There is an easy way and a hard way to develop a good client base in the legal profession. The hard way is to work extremely long hours and be phenomenally good at what you do. I have met a few people who have done it this way, but not very many.
In fact, I have met some people who have done both of those things and still been reliant upon other lawyers to bring in the clients.
The easy way is to make friends. In my case, that meant three things – going to a lot of lunches, opening up to people and listening to them.
Accountants were my best source of referrals. I often said that I would rather go to 100 lunches with one accountant than one lunch with each of 100 accountants. After a few lunches with the same accountant, we would be friends and client referrals would flow. After one lunch with a new accountant, I was unlikely to recognize them if I passed them on the street a month later.
At each of these lunches I would talk about my personal life. For example, I would often share the story about how my domestic reorganization came about. Some of my lunch dates might react poorly to that – perhaps their marriage had ended in a manner similar to mine, and they did not want to be friends with someone who had done something like what their ex-spouse had done, or perhaps they just thought that personal things should be kept personal.
Others would react very well – happy to get to know me on a personal level and now feeling free to share things about their own lives.
But all of them would remember me because I wasn’t just another lawyer pitching them for their business and telling them that my fees were reasonable, and the quality of my work was great. Having related to potential referral sources or clients on a personal level often resulted in new client relationships.
As I have often coached junior lawyers, competence is usually assumed, especially by people who are not a member of the same profession. Typically, I assume that the doctors, dentists, and engineers who I meet are competent.
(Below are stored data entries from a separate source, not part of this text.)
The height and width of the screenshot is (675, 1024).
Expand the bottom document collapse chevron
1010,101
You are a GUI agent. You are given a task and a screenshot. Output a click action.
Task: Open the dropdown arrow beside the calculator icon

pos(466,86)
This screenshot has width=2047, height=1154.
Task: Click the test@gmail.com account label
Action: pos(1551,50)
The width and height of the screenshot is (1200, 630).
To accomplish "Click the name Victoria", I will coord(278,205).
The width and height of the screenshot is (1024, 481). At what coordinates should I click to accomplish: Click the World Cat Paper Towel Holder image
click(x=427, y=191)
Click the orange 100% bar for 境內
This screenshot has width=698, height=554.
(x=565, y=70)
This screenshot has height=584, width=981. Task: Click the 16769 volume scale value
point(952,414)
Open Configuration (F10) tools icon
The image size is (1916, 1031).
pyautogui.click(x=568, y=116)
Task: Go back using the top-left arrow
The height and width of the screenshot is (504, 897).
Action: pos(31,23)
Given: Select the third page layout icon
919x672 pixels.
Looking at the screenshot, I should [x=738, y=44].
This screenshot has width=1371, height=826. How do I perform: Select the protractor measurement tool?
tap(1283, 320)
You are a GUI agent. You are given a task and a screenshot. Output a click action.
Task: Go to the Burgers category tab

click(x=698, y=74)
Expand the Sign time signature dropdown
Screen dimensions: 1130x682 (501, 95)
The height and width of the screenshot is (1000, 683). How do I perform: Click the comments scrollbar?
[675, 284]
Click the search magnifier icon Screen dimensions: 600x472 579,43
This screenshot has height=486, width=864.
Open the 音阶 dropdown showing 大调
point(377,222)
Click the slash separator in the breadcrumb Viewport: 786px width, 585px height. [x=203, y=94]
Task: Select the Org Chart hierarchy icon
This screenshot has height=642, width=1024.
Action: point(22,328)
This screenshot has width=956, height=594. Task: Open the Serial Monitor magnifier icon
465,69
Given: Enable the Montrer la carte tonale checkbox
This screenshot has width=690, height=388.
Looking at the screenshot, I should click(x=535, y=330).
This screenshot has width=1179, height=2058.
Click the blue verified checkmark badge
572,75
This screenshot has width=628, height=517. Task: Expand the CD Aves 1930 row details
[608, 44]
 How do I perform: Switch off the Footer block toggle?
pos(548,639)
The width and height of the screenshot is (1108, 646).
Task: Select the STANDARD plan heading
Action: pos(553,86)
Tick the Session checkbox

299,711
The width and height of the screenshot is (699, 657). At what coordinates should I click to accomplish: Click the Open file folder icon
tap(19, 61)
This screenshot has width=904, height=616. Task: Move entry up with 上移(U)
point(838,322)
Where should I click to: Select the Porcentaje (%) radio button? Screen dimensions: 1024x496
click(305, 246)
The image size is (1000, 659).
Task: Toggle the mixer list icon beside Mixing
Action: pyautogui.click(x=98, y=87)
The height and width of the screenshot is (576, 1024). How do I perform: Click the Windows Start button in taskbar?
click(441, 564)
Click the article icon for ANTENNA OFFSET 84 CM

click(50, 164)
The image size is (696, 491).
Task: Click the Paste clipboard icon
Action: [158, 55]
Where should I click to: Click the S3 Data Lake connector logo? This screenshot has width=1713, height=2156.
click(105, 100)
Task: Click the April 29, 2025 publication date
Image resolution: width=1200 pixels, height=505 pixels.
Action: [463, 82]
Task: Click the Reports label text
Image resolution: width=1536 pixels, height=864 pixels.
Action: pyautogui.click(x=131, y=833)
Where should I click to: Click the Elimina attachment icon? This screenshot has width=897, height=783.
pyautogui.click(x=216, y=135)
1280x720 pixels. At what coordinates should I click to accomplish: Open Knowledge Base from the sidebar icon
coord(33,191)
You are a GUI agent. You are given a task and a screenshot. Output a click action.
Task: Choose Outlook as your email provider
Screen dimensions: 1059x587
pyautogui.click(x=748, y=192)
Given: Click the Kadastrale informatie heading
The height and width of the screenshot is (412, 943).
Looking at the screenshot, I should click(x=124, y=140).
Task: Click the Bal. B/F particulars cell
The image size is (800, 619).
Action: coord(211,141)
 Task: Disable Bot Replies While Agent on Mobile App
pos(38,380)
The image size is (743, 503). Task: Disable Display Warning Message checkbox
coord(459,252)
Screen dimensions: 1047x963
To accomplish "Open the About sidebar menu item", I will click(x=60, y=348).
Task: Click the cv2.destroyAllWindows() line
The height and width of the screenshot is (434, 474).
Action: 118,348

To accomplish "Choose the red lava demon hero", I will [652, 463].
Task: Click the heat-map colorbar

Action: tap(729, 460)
In fact, the less that I know about their profession, the more likely it is that I will assume that they know what they are doing when I meet them. I am somewhat less likely to assume competence in an accountant because I have a better idea of what they do, and I am never going to assume competence in a lawyer unless I have had a good discussion with them about their technical knowledge and how they practice.
Since my potential referral sources and clients are often going to assume that I am competent unless I give them reason not to, they are likely going to choose me to be their lawyer based on other criteria, such as whether they like me when they meet me. And they are never going to know whether they like me unless they know something about my personal life.
Of course, I always had one or two “legal” things to share to prove that I wasn’t just a pretty face.
My conclusion, although admittedly based only on my own observations, is that those intensely private people who like to keep their personal and private lives separate or who believe that it is not appropriate to discuss personal matters with strangers, will have more difficulty establishing a good client base, no matter how competent they are. Of course, they can always try to do it the hard way, by working long hours and being brilliant.
None of this is to say that you can be incompetent and hold onto clients once you have attracted them. Eventually, the truth will out. However, sharing my life experience with interesting people was both fun and profitable, and a welcome break from drafting documents.
Finally, no story about marketing by having lunch can neglect to mention my personal lunch hero, an accountant at BDO who was famous for scheduling two lunches every day. Salad with the first client; main course with the second client. You know who you are.